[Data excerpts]
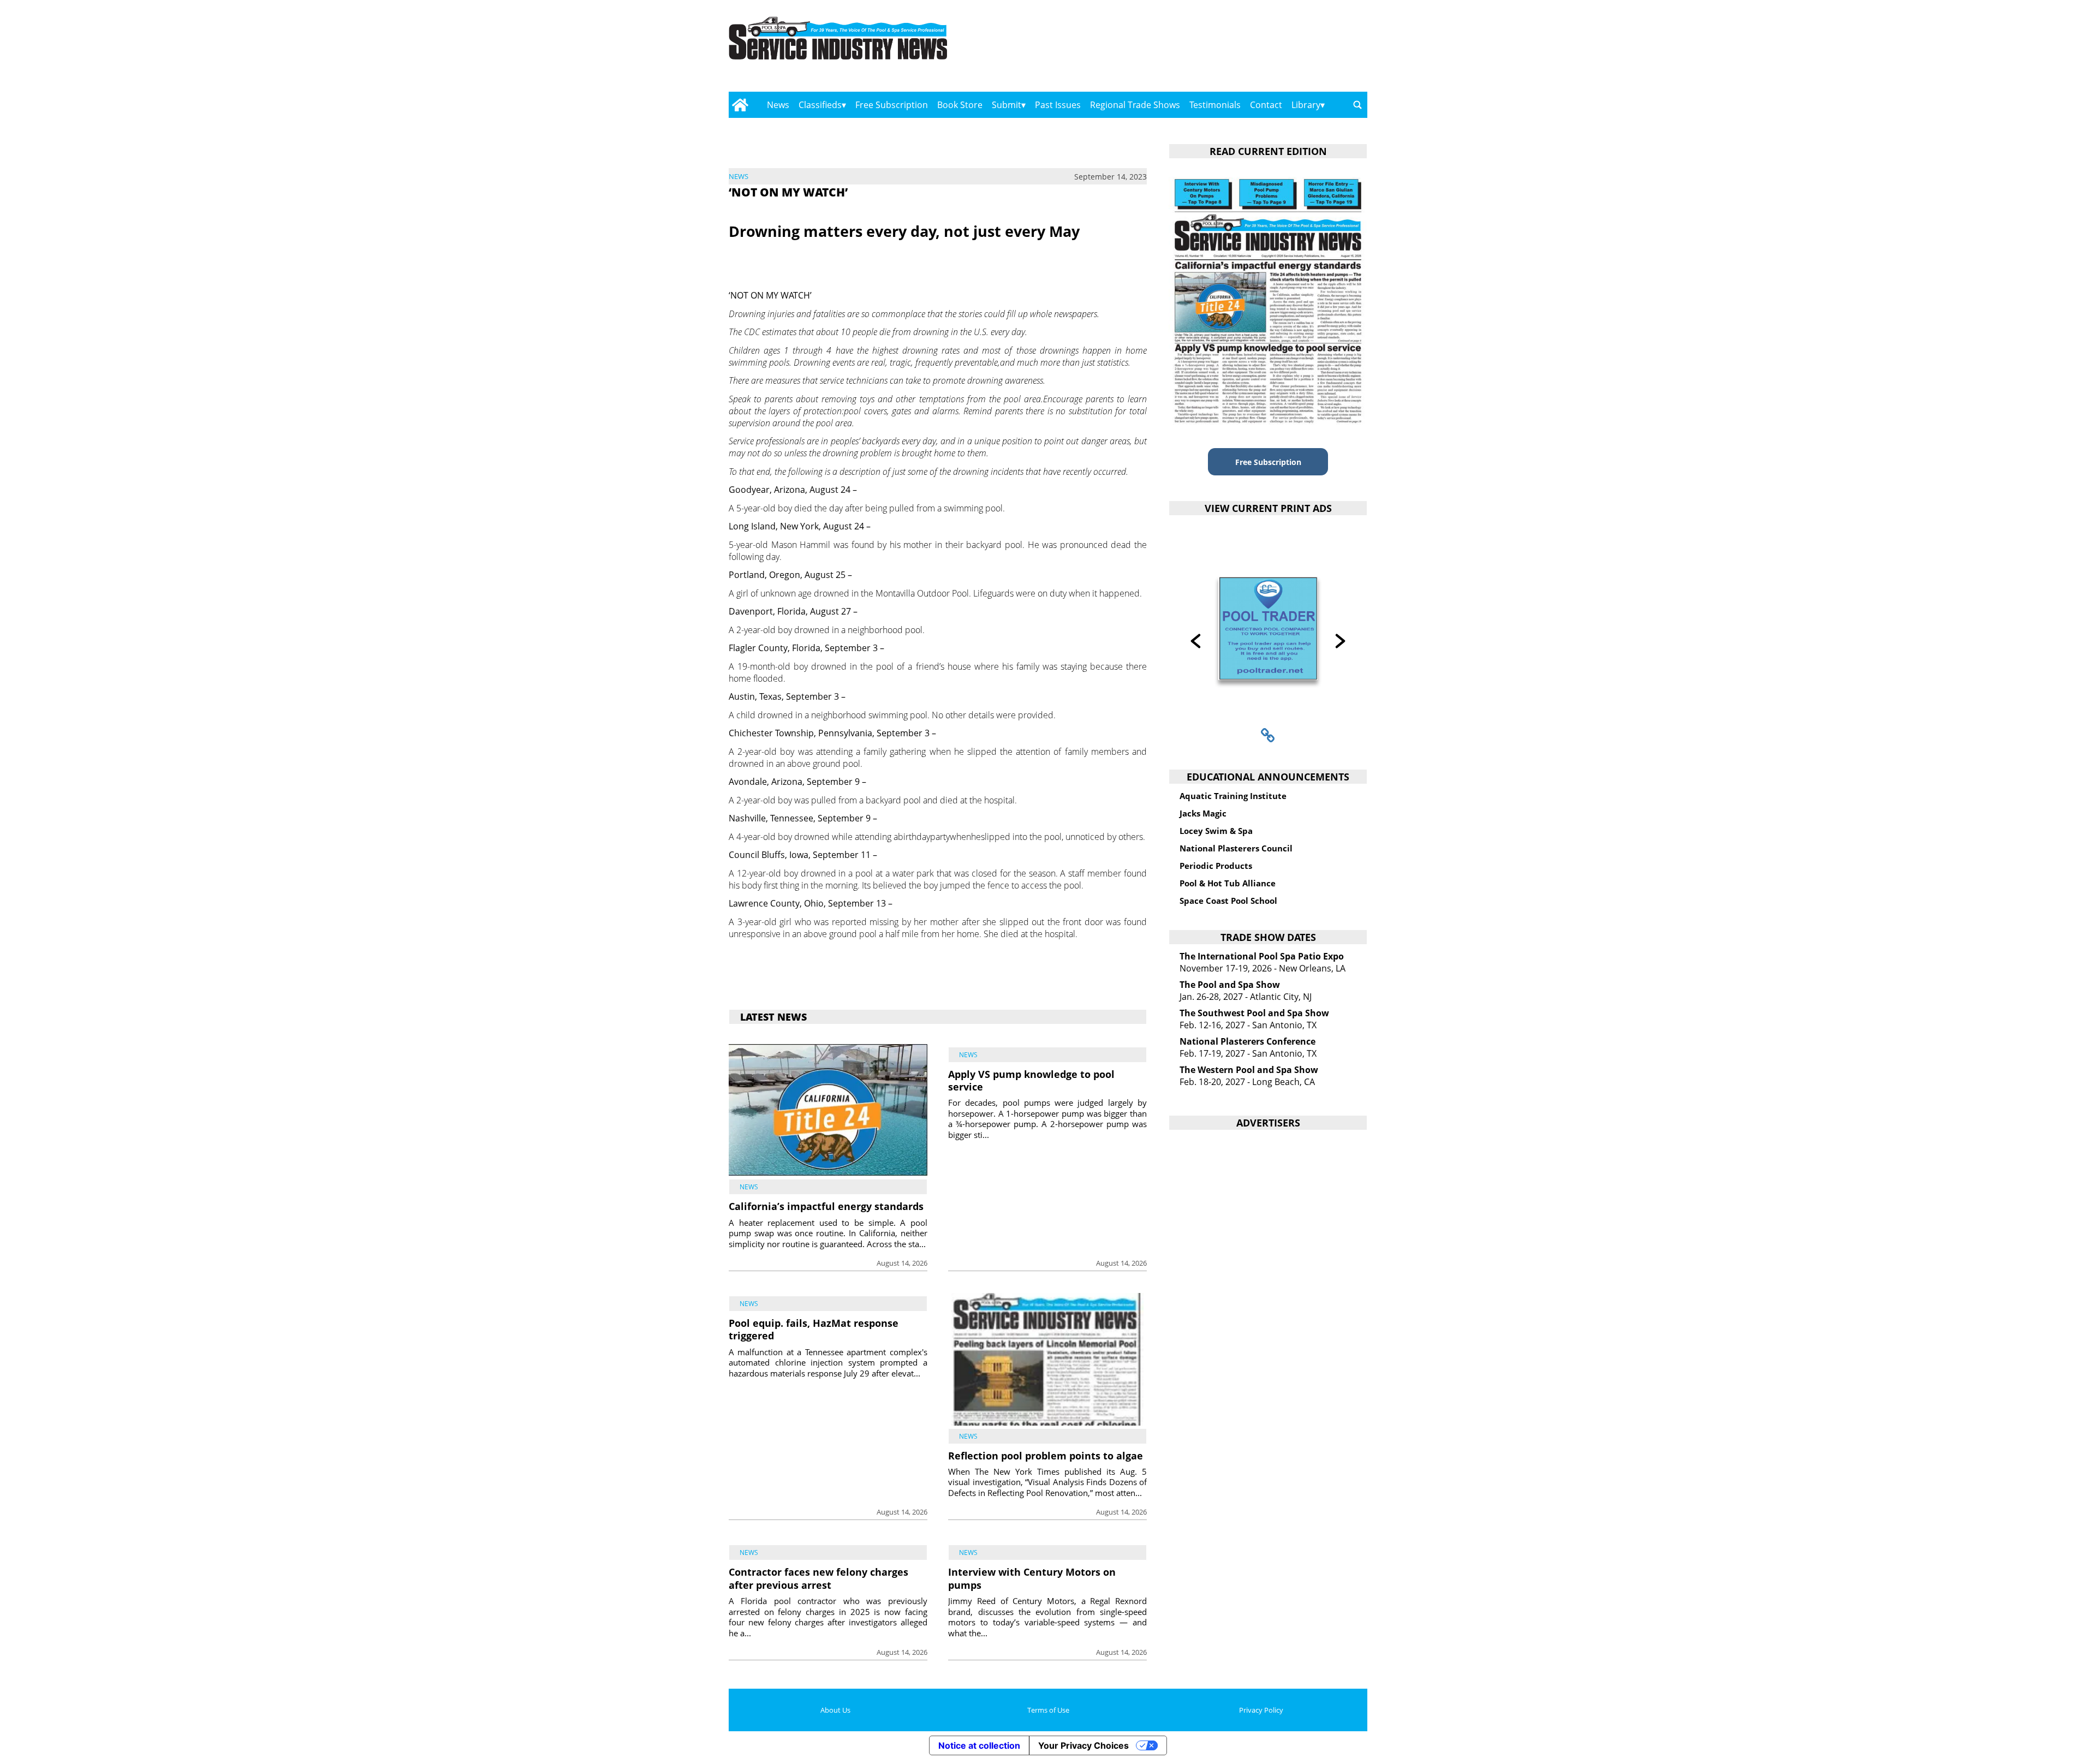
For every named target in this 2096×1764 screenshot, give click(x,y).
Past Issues (1058, 105)
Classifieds (820, 105)
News (778, 105)
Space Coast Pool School (1228, 900)
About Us (835, 1710)
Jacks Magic (1203, 813)
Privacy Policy (1261, 1710)
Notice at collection (979, 1745)
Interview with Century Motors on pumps (1032, 1578)
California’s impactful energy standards (826, 1206)
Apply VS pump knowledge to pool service (1031, 1080)
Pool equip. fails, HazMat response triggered (813, 1329)
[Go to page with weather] (1272, 49)
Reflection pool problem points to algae (1045, 1455)
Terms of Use (1048, 1710)
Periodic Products (1216, 865)
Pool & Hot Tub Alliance (1228, 883)
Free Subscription (891, 105)
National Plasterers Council (1236, 848)
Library (1305, 105)
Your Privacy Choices (1083, 1745)
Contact (1266, 105)
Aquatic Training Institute (1233, 795)
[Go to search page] (1357, 104)
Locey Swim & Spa (1216, 830)
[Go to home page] (740, 104)
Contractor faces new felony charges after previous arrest (818, 1578)
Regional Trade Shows (1135, 105)
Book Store (959, 105)
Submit (1006, 105)
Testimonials (1215, 105)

Action item: Nothing but the lines from the one with "[Go to search page] (1357, 104)" through the last line of the entries should be repeated, and those exactly.

Output for this exercise:
[Go to search page] (1357, 104)
Locey Swim & Spa (1216, 830)
[Go to home page] (740, 104)
Contractor faces new felony charges after previous arrest (818, 1578)
Regional Trade Shows (1135, 105)
Book Store (959, 105)
Submit (1006, 105)
Testimonials (1215, 105)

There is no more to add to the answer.